### TEXTE FOURNI ###
La protection contre les accidents graves bénéficie d'une innovation caractéristique de cette troisième génération : le récupérateur de corium. Mais il faut aussi mentionner au même titre la coque « anti-chute d'avion » qui, dans l'EPR, défend une partie des systèmes de sauvegarde et le bâtiment renfermant le combustible nucléaire.
Les événements pris en compte sont la perte de réfrigération primaire, la perte des alimentations électriques externes – ce qui s'est produit à Fukushima –, la défaillance des injections de sécurité et celle des diesels principaux, l'incendie, l'inondation, les séismes, les chutes d'avion, ainsi que l'accident grave qu'est la fusion totale du coeur du réacteur.
Les circuits de sauvegarde principaux sont maintenant d'une redondance 4 : chacun des quatre trains de sûreté a la capacité, à lui seul, d'assurer une protection intégrale du réacteur ; chacun est en outre installé dans un bâtiment séparé. La redondance devient ainsi organique et non plus seulement fonctionnelle.
Chaque division est alimentée par la source normale mais, en plus, par un diesel principal de secours. Deux des trains de sauvegarde peuvent en outre être alimentés par un diesel supplémentaire et de technologie différente, dite SBO (pour station black out).
En cas de défaillance du réseau électrique principal, toute une série de mesures sont possibles. La plus simple est l'îlotage, c'est-à-dire l'auto-alimentation de la tranche par son propre turboalternateur. En cas d'échec, on peut recourir au démarrage automatique des quatre diesels de secours. Si l'on a perdu le réseau principal proche de la centrale, on peut basculer sur un réseau auxiliaire, non plus à 400 kilovolts mais à 110 kilovolts, branché plus loin et garantissant un repli sûr. Enfin, même si les diesels de secours refusent de démarrer, on garde toujours la possibilité de faire appel aux deux diesels SBO, un seul pouvant d'ailleurs suffire.
Les quatre trains de sauvegarde sont donc séparés, deux d'entre eux, contigus, faisant l'objet d'une protection supplémentaire par coque anti-avion cependant que les deux autres sont disposés de part et d'autre du bâtiment contenant le réacteur, de sorte qu'aucune agression ne saurait les mettre tous deux hors service en même temps. La coque protège aussi le bâtiment qui renferme le combustible. Il en résulte une protection générale très supérieure à celle des réacteurs des générations précédentes.
###
→ **CONSIGNES**
a: Répondez à ces questions d'après le texte sur l'EPR :
(i) Quelle innovation caractéristique de la troisième génération protège contre les accidents graves ?
(ii) Quelle est la tension du réseau auxiliaire sur lequel on peut basculer ?
(iii) Quel nom porte l'auto-alimentation de la tranche par son propre turboalternateur ?
b: Reproduisez sans aucun changement le passage du texte sur l'EPR allant de « Chaque division est » jusqu'à « station black out). » inclus.
### CONTENU DES DONNÉES ###
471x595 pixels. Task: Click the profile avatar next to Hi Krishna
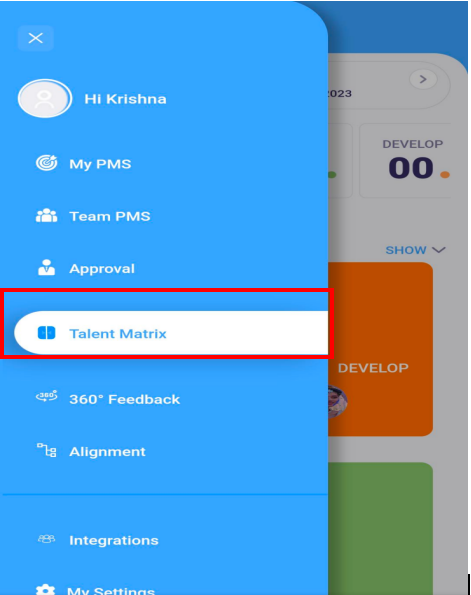45,99
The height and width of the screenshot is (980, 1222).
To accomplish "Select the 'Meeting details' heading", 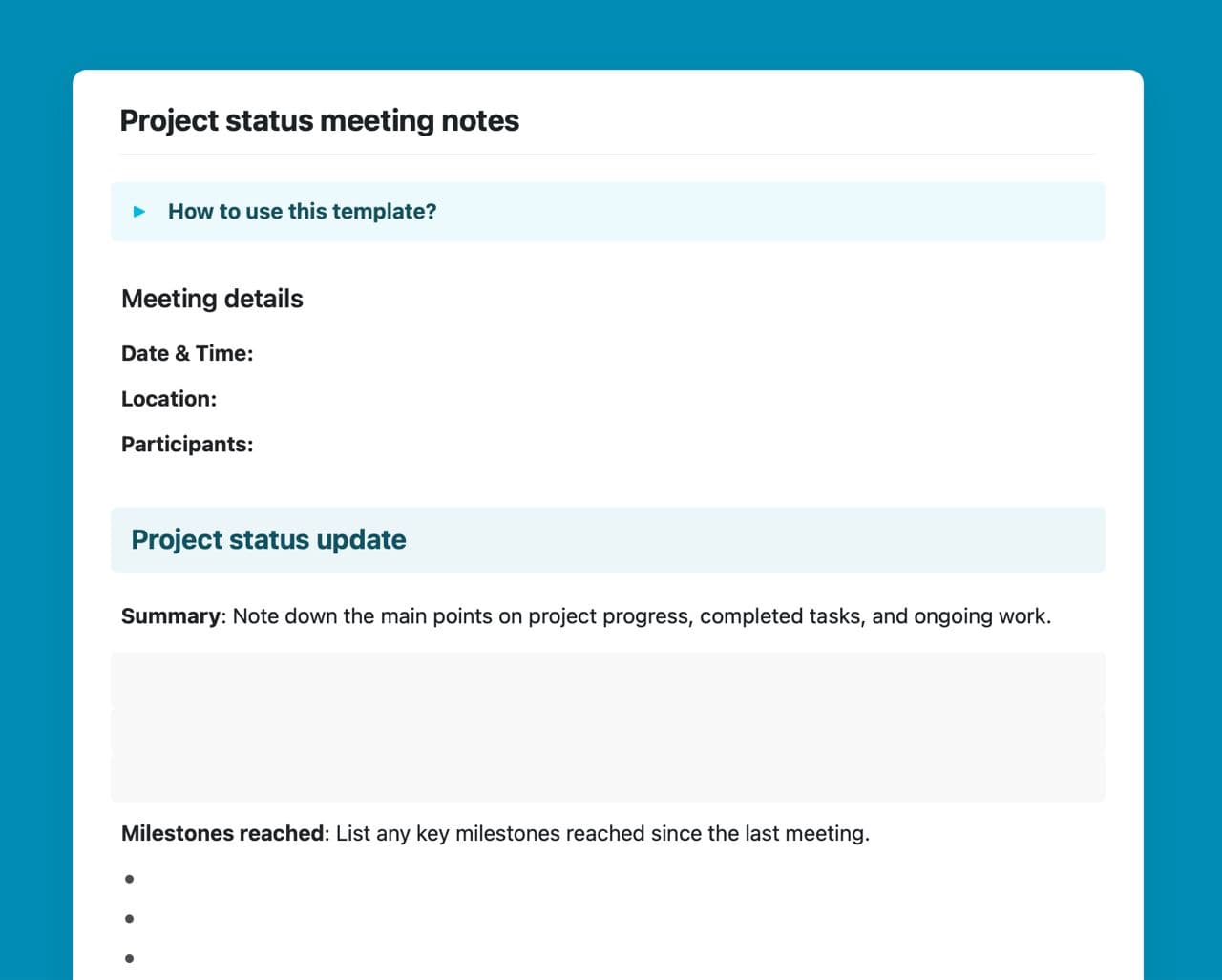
###
→ **RÉPONSES ATTENDUES**
a:
(i) Le récupérateur de corium.
(ii) 110 kilovolts.
(iii) L'îlotage.

b:
Chaque division est alimentée par la source normale mais, en plus, par un diesel principal de secours. Deux des trains de sauvegarde peuvent en outre être alimentés par un diesel supplémentaire et de technologie différente, dite SBO (pour station black out).